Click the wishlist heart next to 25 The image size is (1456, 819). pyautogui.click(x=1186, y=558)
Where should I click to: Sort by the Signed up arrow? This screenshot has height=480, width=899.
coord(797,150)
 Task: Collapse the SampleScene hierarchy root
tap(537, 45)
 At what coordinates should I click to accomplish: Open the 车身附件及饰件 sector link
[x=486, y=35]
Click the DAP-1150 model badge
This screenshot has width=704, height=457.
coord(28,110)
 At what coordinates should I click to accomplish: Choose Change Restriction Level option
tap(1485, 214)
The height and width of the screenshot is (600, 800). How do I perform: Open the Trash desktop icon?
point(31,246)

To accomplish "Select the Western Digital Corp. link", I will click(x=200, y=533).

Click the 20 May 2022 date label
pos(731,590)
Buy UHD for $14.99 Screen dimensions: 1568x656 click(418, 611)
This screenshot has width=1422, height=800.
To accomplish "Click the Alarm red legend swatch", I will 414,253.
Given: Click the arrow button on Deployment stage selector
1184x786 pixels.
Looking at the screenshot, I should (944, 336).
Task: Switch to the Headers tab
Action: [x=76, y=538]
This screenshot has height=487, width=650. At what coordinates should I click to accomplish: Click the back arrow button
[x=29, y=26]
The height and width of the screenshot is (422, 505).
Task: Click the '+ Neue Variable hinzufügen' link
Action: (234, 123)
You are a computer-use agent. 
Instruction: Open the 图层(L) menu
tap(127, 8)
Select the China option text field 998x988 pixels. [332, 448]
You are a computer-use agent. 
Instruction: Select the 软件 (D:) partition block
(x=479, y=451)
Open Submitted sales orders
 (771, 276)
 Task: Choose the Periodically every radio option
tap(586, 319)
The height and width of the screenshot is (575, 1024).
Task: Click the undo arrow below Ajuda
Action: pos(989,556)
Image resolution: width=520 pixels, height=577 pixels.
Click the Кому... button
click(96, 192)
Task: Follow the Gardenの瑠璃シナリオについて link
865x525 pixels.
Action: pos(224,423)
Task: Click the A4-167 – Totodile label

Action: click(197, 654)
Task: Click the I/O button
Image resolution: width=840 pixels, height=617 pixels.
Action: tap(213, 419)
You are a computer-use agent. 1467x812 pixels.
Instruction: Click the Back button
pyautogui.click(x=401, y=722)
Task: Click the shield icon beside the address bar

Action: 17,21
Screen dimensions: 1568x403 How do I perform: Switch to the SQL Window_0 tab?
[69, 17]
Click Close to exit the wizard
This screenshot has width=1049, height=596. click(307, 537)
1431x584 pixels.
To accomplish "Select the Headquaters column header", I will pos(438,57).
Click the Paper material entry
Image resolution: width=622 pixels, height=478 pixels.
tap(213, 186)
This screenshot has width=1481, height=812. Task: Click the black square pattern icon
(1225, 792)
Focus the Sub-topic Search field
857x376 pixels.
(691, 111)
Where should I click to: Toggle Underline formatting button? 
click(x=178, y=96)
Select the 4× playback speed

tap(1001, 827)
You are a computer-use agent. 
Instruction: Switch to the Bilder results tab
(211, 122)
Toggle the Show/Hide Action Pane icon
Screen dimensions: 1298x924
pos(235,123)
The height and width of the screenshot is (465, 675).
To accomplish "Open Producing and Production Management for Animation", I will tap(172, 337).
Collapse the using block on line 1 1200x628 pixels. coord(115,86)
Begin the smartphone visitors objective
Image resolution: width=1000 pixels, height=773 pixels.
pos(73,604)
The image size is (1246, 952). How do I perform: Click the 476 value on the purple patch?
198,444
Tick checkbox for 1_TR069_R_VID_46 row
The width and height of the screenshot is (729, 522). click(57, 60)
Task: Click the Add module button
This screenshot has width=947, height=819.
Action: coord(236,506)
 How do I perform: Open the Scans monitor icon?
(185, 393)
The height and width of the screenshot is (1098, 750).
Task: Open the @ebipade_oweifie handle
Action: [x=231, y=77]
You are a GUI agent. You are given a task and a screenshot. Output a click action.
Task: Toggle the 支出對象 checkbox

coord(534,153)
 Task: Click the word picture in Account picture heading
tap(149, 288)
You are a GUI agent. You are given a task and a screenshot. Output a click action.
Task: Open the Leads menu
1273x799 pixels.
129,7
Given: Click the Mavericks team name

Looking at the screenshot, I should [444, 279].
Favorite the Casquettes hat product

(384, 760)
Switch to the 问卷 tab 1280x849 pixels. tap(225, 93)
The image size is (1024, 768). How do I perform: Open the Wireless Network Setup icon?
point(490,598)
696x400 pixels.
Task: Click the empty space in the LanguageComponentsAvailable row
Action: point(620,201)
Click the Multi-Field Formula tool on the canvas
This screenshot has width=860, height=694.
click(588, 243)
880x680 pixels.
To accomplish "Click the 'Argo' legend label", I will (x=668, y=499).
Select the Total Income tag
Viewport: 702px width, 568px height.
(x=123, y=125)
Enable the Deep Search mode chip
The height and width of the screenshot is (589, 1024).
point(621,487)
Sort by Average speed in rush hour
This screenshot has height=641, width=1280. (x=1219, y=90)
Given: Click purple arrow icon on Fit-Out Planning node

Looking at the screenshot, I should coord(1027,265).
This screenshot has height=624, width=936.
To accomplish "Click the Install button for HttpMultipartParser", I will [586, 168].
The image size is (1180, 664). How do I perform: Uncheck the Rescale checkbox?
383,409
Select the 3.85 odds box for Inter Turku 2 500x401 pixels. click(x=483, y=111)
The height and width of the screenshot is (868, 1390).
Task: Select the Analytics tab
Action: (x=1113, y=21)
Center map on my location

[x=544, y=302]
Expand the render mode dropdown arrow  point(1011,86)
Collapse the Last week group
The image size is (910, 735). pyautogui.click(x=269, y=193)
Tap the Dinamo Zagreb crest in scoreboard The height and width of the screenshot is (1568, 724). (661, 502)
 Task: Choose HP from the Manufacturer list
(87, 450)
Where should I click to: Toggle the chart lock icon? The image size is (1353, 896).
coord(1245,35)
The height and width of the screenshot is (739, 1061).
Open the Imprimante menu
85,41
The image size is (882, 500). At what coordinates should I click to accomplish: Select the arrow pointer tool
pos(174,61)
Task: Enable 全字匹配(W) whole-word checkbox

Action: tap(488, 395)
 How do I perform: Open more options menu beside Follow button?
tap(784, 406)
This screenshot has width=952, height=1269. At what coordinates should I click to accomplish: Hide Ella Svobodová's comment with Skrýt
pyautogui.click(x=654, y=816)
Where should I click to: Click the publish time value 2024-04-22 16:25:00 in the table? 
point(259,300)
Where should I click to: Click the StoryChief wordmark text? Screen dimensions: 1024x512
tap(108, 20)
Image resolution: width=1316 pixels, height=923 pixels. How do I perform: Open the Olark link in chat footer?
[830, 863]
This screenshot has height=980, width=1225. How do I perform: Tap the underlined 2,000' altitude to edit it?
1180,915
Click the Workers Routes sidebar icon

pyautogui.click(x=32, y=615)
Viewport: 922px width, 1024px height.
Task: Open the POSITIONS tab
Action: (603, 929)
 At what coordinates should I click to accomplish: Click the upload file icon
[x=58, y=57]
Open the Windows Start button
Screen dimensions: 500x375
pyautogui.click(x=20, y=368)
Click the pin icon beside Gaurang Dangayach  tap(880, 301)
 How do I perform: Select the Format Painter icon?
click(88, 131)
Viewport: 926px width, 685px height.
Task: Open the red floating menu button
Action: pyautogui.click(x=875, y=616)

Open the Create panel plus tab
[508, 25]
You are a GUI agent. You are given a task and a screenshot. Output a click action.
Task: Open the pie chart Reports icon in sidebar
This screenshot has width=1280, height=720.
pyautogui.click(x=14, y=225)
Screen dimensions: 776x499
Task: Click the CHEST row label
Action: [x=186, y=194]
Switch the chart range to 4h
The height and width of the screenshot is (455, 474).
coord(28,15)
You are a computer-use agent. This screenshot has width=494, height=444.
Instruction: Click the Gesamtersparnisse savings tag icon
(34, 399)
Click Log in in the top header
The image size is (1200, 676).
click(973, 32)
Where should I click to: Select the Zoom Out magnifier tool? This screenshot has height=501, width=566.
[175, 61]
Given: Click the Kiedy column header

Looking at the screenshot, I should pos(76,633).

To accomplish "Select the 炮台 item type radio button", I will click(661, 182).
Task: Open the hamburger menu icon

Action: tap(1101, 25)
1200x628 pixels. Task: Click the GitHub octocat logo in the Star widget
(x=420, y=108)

[What to do]: Going through the listing, tally each line that contains "legend", then state the total with no other text.

[Answer]: 2